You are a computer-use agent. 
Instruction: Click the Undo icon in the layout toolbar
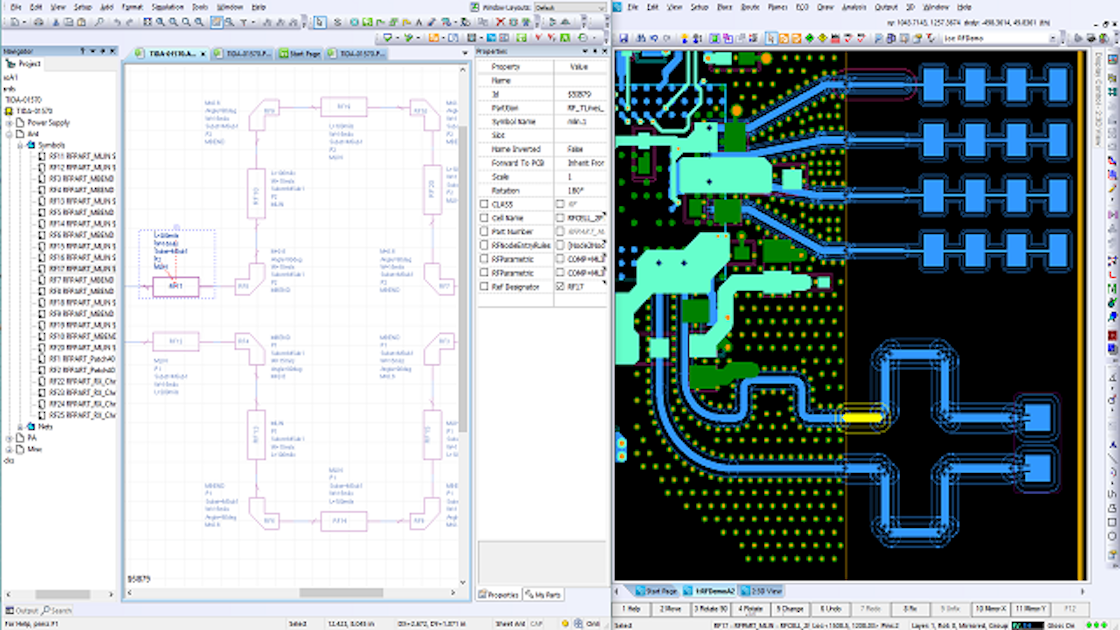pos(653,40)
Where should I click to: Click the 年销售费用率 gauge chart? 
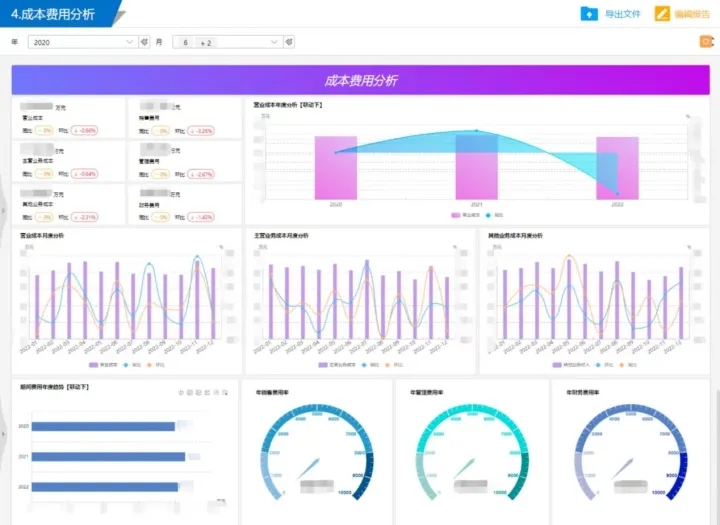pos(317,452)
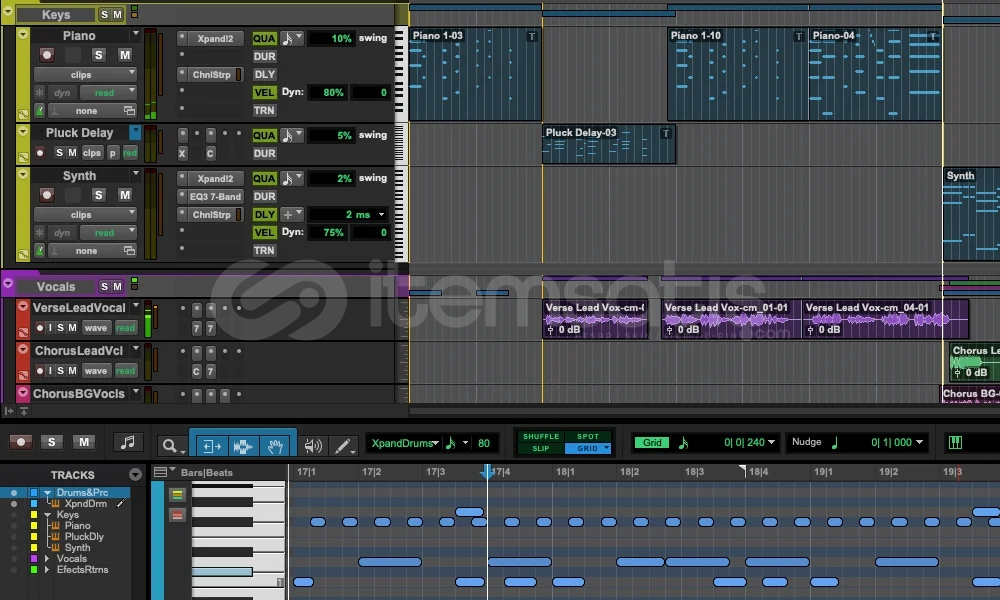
★ ★ ★ ★ ★
Your instructions:
Reproduce the whole listing above word for word, but not its pictures.

Result for this exercise:
You are a computer-use agent. 
Instruction: Click the Undo icon in the layout toolbar
pos(653,40)
Where should I click to: Click the 年销售费用率 gauge chart? 
pos(317,452)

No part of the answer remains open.